After a great reintroduction to the Time Variance Authority and the return of Loki and Mobius, ‘Loki’ episode two shows what Dox is up to with the massive amount of equipment she and her team raided from the TVA armory. It also brings Sylvie back into the fold. However, the ending action sequence fails to impress, and the ending feels somewhat reminiscent of how the second episode of ‘Loki’ season one ended.
But props must be given to the episode’s name, “Breaking Brad”. It’s a reference to ‘Breaking Bad’, but it accurately informs the audience of what’s about to happen. Brad, or X-5, has gone rogue. He’s found Sylvie, but instead of reporting that information to Dox, he’s run away to become a movie star on the Sacred Timeline. Loki and Mobius find and give chase, allowing Loki to display his mischievous powers and indulge in a bit of his villainy.
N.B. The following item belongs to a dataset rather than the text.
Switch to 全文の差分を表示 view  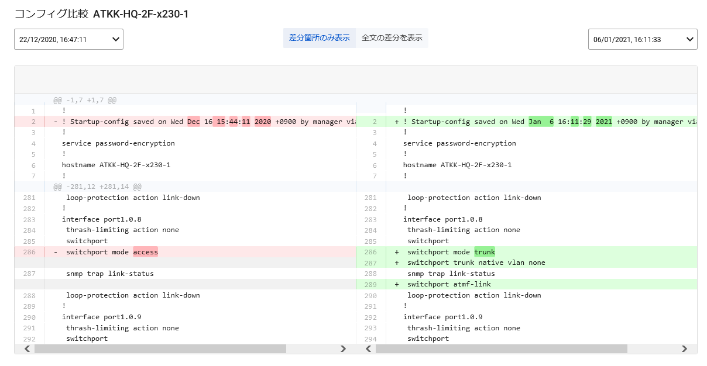(x=392, y=38)
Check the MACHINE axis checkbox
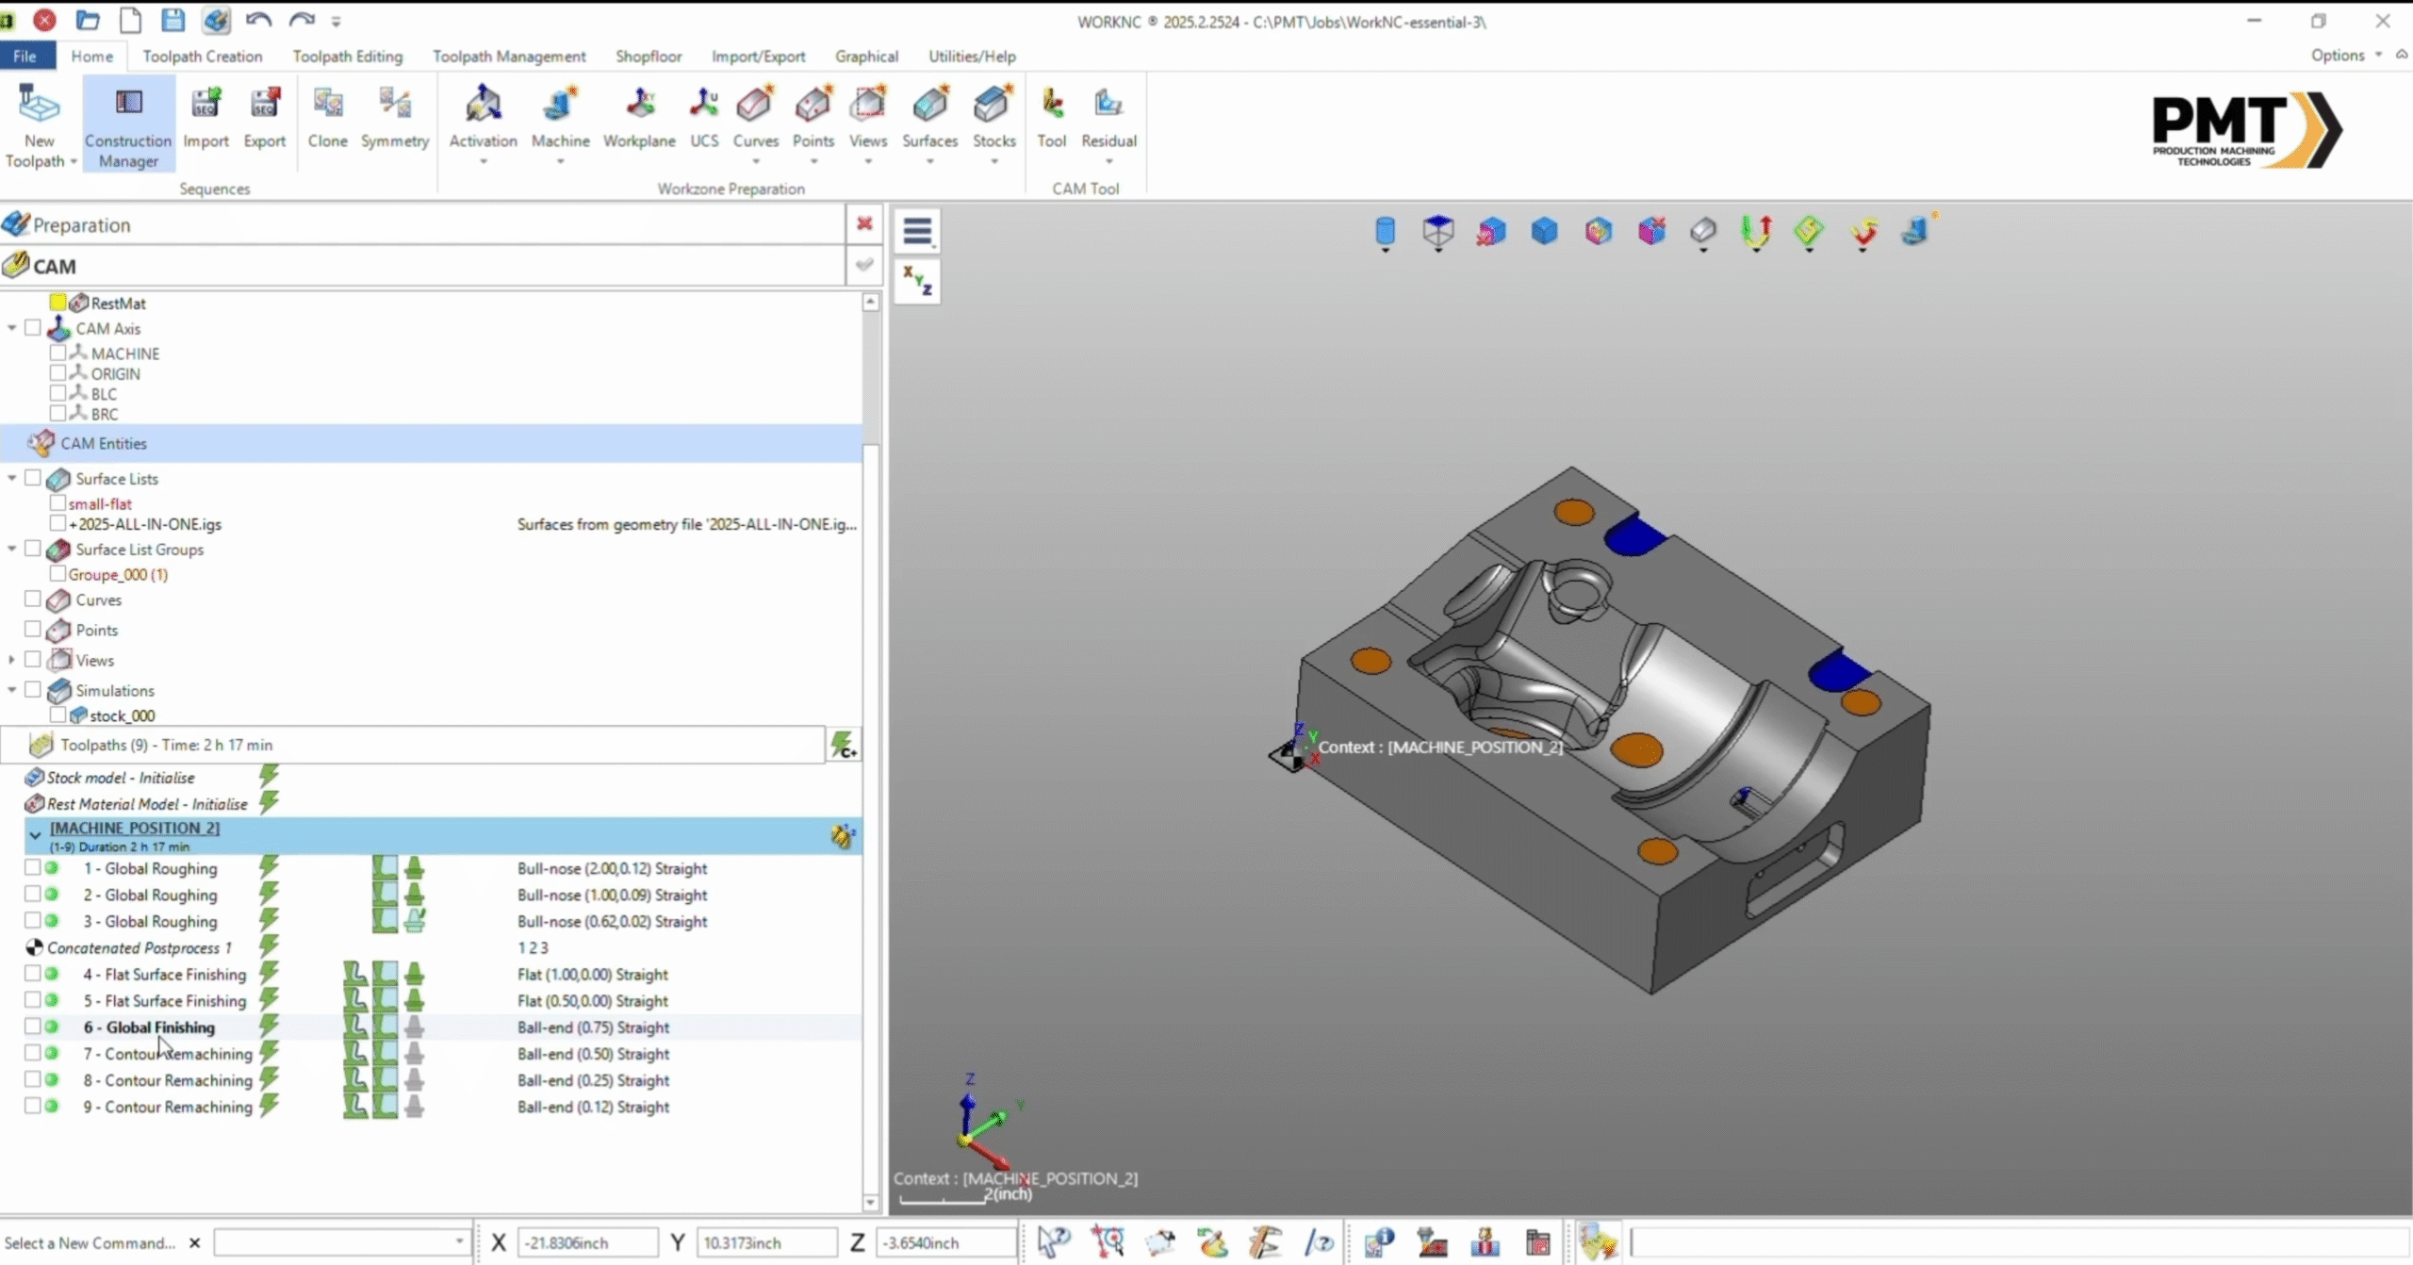 (57, 353)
This continues as the episode goes on. Brad has a mean case of asshole syndrome, effortlessly getting under B-15, Loki, and Mobius’ skin as they try to ask him what Dox is up to, what has happened to his TemPad, and where Sylvie is. Brad dodges all of this, eventually sending Mobius into a rage.
Loki pulls Mobius back, and together they get key lime pie. It gives them an opportunity for a heart-to-heart, and the writers turn to Loki’s past letting him connect with Mobius’ present. It’s well written and acted, and ends with Mobius realizing that to break Brad they need to tap into Loki’s villainous past.
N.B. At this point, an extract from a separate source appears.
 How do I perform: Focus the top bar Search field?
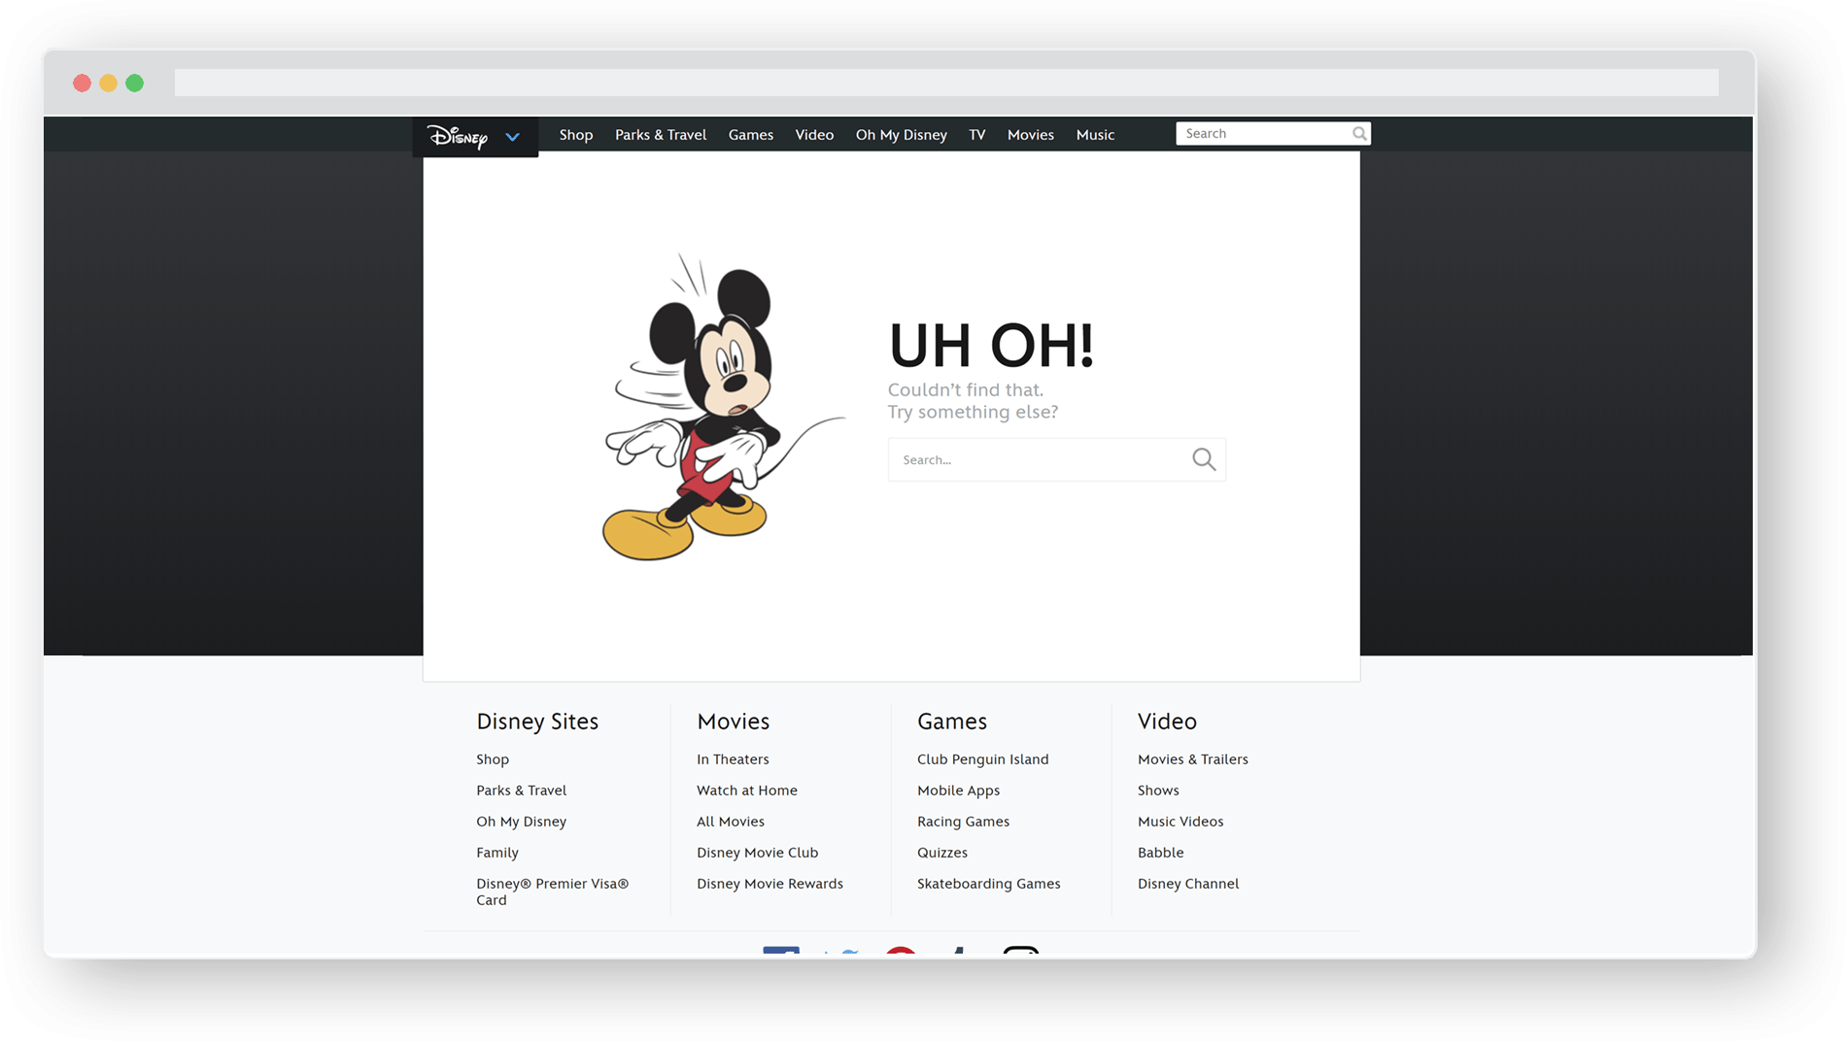(x=1261, y=134)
This leads to what is the funniest and best scene in the episode. Loki seemingly steals some torture equipment and traps Mobius outside the interrogation room. He fakes his lack of ability to use the equipment, leaving to a legitimately scared Brad who breaks as he’s squished into a cube. It allows Loki to indulge in his mischievous and villainous nature again and delivers some laughs when Brad screams in terror that he might get crushed.
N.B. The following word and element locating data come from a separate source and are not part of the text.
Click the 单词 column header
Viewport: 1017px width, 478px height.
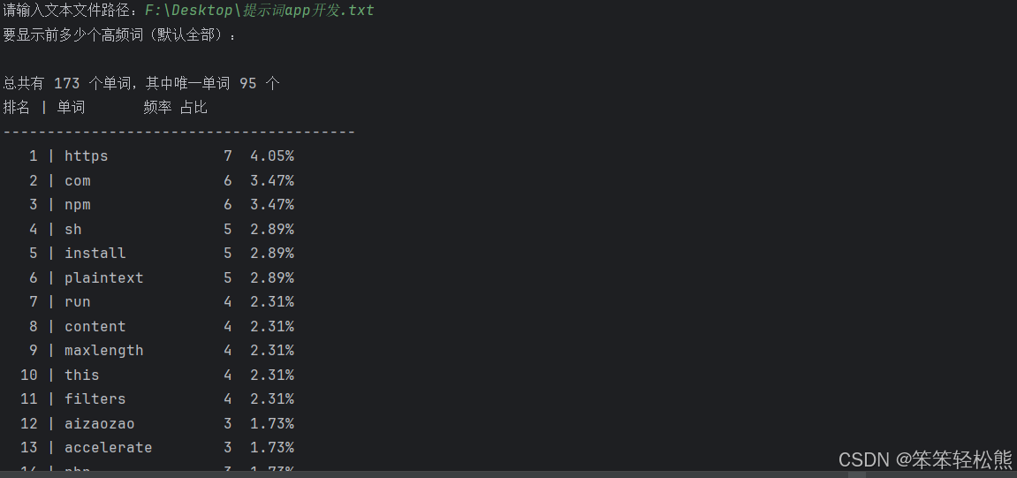(x=71, y=107)
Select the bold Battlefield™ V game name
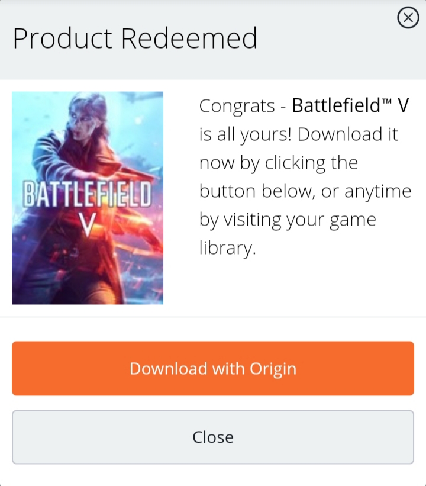This screenshot has width=426, height=486. (350, 105)
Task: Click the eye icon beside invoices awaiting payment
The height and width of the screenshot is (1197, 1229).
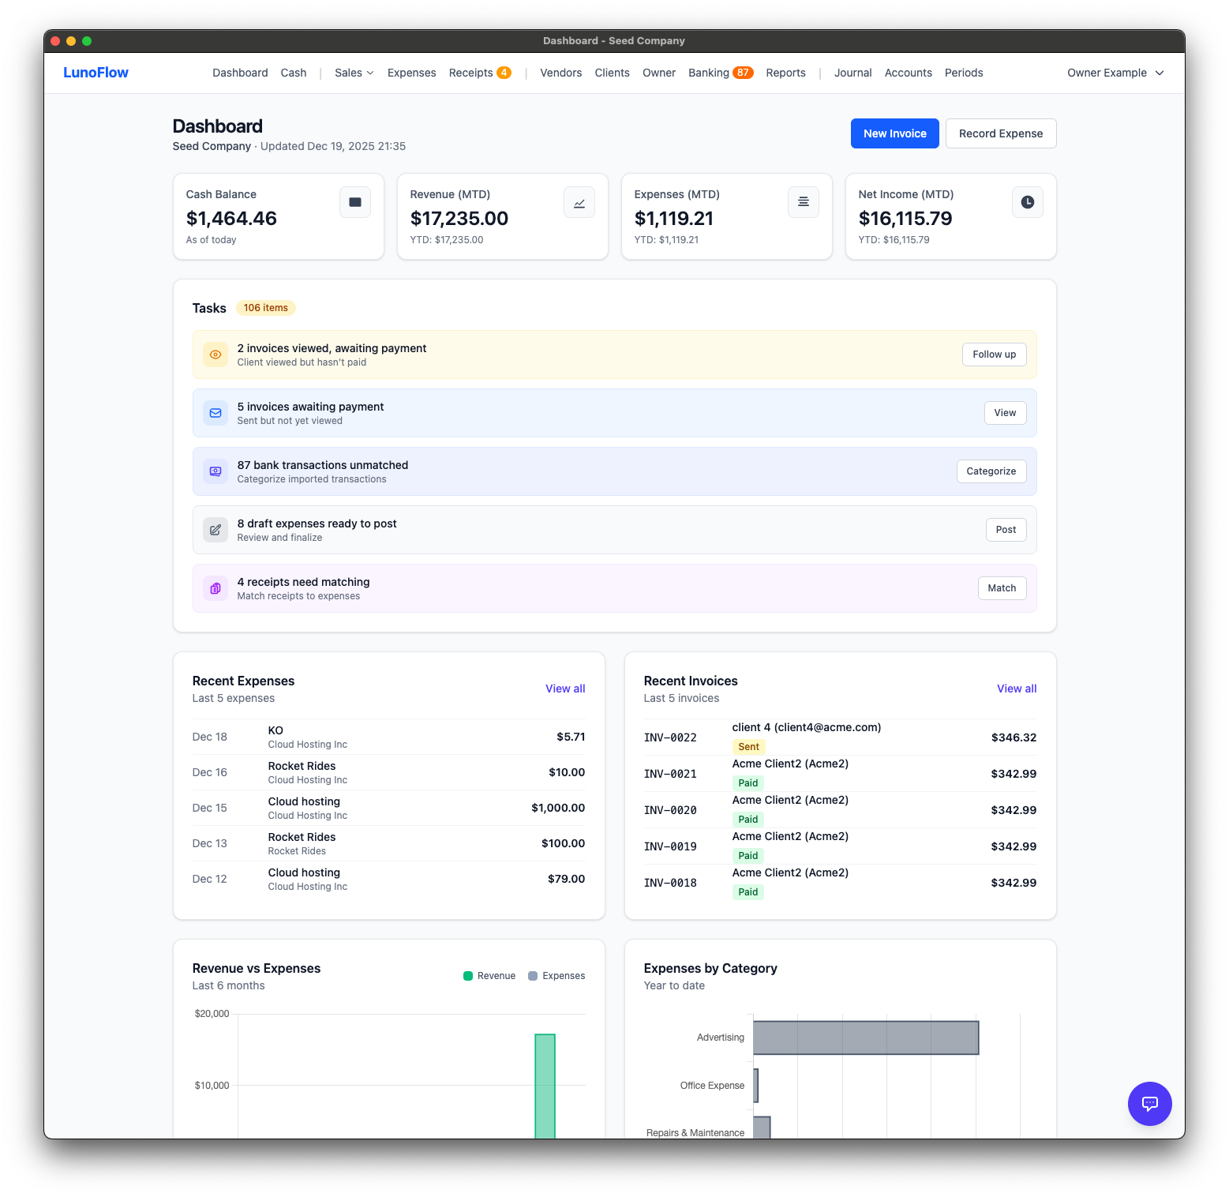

He agrees to show them where Sylvie is, and she’s working in a 1980s McDonald’s. This part goes off the rails a bit. Loki and Sylvie’s reunion is emotional, with Loki unable to get any of his words out in front of the girl he clearly loves. It’s a great moment, undercut by the forced nature of the McDonald’s tie-in. Apparently, this was conceived before McDonald’s agreed to it, though it’s still embarrassingly shoehorned in.
X-5 is uneasy though, claiming that everyone is about to die. Once pressed by Loki, X-5 reveals General Dox’s plan, to bomb and cull all of the branches currently overwhelming the TVA. But Dox’s goals aren’t rooted in pragmatism, they’re rooted in an ideological desire to fulfill the TVA’s old mission. Loki and Sylvie go on an underwhelming action spree to defeat Dox, though they aren’t in time to save all the branches.
They return to the TVA, where B-15, Mobius, Casey, Loki, and Sylvie stare in disbelief at what’s just happened. It’s a harrowing moment, though undercut by the fact that the second episode of the first season bombed the sacred timeline, which feels like a repeat. It remains to be seen how this affects the show going forth. Sylvie leaves, furious. She offers a new perspective on the moral debate introduced in the first episode. She says the TVA is incapable of change, it’s rotten to the core and must be destroyed. Perhaps she’s right.
Despite an underwhelming ending, ‘Loki’ season two episode two delivers an episode that allows Loki to be who he is, with him and Mobius still engaging like an old married couple, and offers a new perspective on the moral debate that was interested in episode one.